El invernadero

  No hace falta ningún estudio ni ser muy viejo para saber que una cubierta de plástico multiplica el calor de lo que se ponga debajo. Sin embargo, podemos conseguir que una persona que tenga por lo menos veinte años y haya pasado no menos de diez dentro de una escuela -como la autora de lo que me ocupa en esta entrada- se equivoque al describir el fenómeno por el simple procedimiento de pedirle que escriba algo sobre ese asunto.

   El poder del papel en blanco, el miedo a sentirse examinado, la tensión que provoca tener que hacer algo tan poco natural como es escribir (llevamos haciéndolo cinco o seis mil años y nuestra presencia en la Tierra es mucho más antigua) lleva a que la gente diga cosas que jamás diría en una conversación distendida.

     El examen que leo combina en la definición de un invernadero el cultismo (forma de mantenimiento de las plantas) con la sinrazón: evitando temperaturas demasiado elevadas (...), lluvias, nieve o demasiada luz del sol. Y hace que convivan ambos, cultismo y sinrazón, cuando añade que el ingenio sirve para evitar (los puntos suspensivos) temperaturas escasas.

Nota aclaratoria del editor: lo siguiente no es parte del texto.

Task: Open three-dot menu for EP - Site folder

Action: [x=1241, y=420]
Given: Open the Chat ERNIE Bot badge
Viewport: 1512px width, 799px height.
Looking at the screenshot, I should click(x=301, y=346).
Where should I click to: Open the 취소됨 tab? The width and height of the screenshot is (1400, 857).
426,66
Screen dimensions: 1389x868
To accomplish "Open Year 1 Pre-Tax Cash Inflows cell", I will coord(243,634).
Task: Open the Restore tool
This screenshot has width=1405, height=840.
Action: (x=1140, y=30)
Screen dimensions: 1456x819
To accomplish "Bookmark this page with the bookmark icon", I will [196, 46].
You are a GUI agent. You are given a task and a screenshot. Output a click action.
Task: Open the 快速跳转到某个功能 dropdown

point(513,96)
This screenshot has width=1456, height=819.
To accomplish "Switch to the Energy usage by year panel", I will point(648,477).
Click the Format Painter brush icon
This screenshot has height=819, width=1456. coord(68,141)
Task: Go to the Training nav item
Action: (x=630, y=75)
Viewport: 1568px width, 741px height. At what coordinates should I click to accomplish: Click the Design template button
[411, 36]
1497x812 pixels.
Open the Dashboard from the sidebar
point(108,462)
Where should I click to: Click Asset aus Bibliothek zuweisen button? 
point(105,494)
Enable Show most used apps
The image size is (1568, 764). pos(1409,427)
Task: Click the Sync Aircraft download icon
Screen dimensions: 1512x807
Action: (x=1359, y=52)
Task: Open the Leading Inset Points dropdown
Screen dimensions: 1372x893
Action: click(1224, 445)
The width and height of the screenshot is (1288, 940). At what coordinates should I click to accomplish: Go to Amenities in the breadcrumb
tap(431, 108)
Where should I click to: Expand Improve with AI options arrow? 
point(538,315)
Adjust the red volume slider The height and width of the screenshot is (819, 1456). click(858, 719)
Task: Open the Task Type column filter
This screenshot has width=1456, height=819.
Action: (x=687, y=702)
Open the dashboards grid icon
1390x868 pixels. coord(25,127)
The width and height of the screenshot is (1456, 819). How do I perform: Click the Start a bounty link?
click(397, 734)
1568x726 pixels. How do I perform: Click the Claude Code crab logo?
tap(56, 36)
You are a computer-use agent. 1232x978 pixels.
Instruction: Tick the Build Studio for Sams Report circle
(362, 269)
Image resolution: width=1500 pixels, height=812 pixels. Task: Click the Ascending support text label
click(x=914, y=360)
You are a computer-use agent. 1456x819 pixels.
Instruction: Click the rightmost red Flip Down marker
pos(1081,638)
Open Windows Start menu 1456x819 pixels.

     Nadie que no actúe bajo la presión de estar dejando una parte importante de sí mismo por escrito diría jamás que una temperatura puede ser escasa (puede ser baja o fría, pero jamás escasa), y doy por hecho que nadie que piense un minuto sobre lo que es un invernadero puede concluir que sirve para proteger a las tomateras de una nevada.

     Los exámenes sirven en muchos casos para amplificar la ignorancia de los examinados. Al margen de este ejemplo de una persona adulta que quiere retomar los estudios, son frecuentes los alegatos de los estudiantes ordinarios: «yo no quería decir eso», «me he expresado mal». En ocasiones se trata de excusas que esconden una ausencia palmaria de estudio pero en otros son una prueba de que escribir, y no solo dibujar signos, es para buena parte del género humano una conquista más difícil de lo que parece.